What the exercise asks: Rewrite the entries, starting at the very first line and going on through the line with "Action: pos(22,330)", as a Markdown table with a "No." column for the row number and a "Text" column for the line, leaving out blank lines.

┄┄┄┄┄┄┄┄┄┄

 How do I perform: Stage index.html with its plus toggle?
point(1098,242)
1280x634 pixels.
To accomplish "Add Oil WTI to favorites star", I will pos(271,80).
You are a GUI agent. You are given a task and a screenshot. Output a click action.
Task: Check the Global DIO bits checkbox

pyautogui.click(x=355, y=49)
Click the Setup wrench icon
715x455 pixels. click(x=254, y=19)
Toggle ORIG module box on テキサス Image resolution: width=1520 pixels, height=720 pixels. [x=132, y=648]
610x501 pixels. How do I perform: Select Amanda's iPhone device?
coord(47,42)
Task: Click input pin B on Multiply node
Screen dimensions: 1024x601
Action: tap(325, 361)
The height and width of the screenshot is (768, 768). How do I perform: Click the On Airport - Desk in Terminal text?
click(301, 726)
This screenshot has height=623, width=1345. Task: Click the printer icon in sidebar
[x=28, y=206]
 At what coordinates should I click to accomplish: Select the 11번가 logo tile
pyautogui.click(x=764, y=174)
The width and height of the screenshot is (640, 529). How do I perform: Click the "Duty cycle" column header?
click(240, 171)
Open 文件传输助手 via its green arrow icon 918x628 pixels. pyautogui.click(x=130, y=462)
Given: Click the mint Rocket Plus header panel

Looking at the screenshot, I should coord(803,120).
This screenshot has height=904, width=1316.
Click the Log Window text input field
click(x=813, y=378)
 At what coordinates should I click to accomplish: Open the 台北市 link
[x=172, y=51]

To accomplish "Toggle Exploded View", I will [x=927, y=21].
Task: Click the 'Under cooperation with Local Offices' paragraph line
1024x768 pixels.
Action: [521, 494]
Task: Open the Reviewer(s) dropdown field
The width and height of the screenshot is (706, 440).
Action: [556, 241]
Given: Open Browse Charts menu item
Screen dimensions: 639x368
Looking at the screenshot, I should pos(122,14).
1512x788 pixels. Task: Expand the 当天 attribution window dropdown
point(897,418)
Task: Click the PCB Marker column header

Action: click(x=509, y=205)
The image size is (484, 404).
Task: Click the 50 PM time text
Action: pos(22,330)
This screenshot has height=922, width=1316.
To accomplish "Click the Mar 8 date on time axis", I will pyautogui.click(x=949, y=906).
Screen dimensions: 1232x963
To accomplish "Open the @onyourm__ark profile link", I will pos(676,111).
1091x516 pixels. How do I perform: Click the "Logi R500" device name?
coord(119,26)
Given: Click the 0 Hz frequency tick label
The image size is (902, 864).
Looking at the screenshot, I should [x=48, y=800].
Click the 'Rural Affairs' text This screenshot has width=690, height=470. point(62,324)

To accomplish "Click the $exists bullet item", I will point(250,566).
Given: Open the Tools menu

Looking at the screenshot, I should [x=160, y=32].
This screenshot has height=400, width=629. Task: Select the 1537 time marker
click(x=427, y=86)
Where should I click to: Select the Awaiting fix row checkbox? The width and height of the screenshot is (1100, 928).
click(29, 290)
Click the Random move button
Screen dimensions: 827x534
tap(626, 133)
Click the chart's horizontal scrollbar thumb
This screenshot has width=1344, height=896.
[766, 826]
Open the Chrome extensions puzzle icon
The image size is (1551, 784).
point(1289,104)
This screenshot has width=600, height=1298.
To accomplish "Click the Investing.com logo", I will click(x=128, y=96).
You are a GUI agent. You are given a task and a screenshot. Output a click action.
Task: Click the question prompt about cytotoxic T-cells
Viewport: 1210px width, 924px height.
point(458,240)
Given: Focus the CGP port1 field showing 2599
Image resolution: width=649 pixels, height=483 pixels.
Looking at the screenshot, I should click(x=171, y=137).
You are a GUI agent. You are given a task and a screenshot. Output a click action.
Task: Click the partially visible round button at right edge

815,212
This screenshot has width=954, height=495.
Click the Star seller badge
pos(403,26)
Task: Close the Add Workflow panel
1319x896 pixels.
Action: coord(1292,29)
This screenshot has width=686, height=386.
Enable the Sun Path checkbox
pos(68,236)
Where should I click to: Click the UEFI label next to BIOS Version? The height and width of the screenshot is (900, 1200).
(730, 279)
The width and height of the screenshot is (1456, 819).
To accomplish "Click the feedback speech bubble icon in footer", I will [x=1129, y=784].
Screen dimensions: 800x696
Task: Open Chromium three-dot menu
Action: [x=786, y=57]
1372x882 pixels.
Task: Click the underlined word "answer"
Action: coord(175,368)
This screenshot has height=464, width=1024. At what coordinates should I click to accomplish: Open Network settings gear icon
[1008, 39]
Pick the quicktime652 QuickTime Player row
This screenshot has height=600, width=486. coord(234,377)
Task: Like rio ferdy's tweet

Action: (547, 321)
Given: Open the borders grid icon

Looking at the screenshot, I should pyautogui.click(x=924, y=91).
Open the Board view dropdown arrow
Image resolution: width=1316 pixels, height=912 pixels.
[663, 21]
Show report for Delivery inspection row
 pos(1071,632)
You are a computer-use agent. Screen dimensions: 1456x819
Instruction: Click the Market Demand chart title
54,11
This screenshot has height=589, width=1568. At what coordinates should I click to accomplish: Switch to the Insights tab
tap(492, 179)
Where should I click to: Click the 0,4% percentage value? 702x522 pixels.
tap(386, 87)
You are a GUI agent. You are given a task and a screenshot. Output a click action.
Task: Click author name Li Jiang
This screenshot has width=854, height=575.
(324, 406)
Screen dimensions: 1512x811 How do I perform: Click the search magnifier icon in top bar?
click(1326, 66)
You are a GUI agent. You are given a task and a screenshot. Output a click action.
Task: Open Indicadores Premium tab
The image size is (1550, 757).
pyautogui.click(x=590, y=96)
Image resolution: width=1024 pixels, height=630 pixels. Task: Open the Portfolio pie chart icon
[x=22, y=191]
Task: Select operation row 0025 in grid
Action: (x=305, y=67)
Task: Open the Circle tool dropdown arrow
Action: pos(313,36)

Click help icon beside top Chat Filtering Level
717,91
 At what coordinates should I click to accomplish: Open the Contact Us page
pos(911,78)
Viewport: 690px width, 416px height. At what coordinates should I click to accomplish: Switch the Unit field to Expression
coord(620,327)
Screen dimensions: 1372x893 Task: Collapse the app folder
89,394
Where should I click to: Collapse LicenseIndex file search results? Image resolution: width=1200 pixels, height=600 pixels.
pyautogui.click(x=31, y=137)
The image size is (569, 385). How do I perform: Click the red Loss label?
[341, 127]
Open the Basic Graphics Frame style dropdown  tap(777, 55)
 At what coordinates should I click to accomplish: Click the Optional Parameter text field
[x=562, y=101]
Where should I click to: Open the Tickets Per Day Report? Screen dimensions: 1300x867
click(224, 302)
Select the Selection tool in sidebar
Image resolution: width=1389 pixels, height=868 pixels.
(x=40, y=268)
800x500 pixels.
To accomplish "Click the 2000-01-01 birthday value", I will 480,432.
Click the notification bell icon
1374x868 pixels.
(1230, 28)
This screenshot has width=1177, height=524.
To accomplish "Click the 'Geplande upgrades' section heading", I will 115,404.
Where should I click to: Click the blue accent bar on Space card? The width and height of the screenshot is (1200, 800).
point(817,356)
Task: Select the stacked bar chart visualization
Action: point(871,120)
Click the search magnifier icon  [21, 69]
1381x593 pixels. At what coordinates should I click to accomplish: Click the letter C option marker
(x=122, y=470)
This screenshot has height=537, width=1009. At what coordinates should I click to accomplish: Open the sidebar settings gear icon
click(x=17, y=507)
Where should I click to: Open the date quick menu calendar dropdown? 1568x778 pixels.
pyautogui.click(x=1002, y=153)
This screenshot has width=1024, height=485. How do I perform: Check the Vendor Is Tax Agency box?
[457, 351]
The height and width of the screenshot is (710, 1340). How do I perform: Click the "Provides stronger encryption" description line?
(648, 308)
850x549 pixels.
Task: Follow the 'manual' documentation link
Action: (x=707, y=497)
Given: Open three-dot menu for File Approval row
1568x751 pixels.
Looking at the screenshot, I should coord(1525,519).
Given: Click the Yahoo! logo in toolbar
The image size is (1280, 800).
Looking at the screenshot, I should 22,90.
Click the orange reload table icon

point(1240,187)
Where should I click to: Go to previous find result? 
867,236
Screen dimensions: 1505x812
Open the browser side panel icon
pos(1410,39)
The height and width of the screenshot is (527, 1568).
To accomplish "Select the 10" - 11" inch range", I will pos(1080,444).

┄┄┄┄┄┄┄┄┄┄

The result:
| No. | Text |
|---|---|
| 1 |  How do I perform: Stage index.html with its plus toggle? |
| 2 | point(1098,242) |
| 3 | 1280x634 pixels. |
| 4 | To accomplish "Add Oil WTI to favorites star", I will pos(271,80). |
| 5 | You are a GUI agent. You are given a task and a screenshot. Output a click action. |
| 6 | Task: Check the Global DIO bits checkbox |
| 7 | pyautogui.click(x=355, y=49) |
| 8 | Click the Setup wrench icon |
| 9 | 715x455 pixels. click(x=254, y=19) |
| 10 | Toggle ORIG module box on テキサス Image resolution: width=1520 pixels, height=720 pixels. [x=132, y=648] |
| 11 | 610x501 pixels. How do I perform: Select Amanda's iPhone device? |
| 12 | coord(47,42) |
| 13 | Task: Click input pin B on Multiply node |
| 14 | Screen dimensions: 1024x601 |
| 15 | Action: tap(325, 361) |
| 16 | The height and width of the screenshot is (768, 768). How do I perform: Click the On Airport - Desk in Terminal text? |
| 17 | click(301, 726) |
| 18 | This screenshot has height=623, width=1345. Task: Click the printer icon in sidebar |
| 19 | [x=28, y=206] |
| 20 |  At what coordinates should I click to accomplish: Select the 11번가 logo tile |
| 21 | pyautogui.click(x=764, y=174) |
| 22 | The width and height of the screenshot is (640, 529). How do I perform: Click the "Duty cycle" column header? |
| 23 | click(240, 171) |
| 24 | Open 文件传输助手 via its green arrow icon 918x628 pixels. pyautogui.click(x=130, y=462) |
| 25 | Given: Click the mint Rocket Plus header panel |
| 26 | Looking at the screenshot, I should coord(803,120). |
| 27 | This screenshot has height=904, width=1316. |
| 28 | Click the Log Window text input field |
| 29 | click(x=813, y=378) |
| 30 |  At what coordinates should I click to accomplish: Open the 台北市 link |
| 31 | [x=172, y=51] |
| 32 | To accomplish "Toggle Exploded View", I will [x=927, y=21]. |
| 33 | Task: Click the 'Under cooperation with Local Offices' paragraph line |
| 34 | 1024x768 pixels. |
| 35 | Action: [521, 494] |
| 36 | Task: Open the Reviewer(s) dropdown field |
| 37 | The width and height of the screenshot is (706, 440). |
| 38 | Action: [556, 241] |
| 39 | Given: Open Browse Charts menu item |
| 40 | Screen dimensions: 639x368 |
| 41 | Looking at the screenshot, I should pos(122,14). |
| 42 | 1512x788 pixels. Task: Expand the 当天 attribution window dropdown |
| 43 | point(897,418) |
| 44 | Task: Click the PCB Marker column header |
| 45 | Action: click(x=509, y=205) |
| 46 | The image size is (484, 404). |
| 47 | Task: Click the 50 PM time text |
| 48 | Action: pos(22,330) |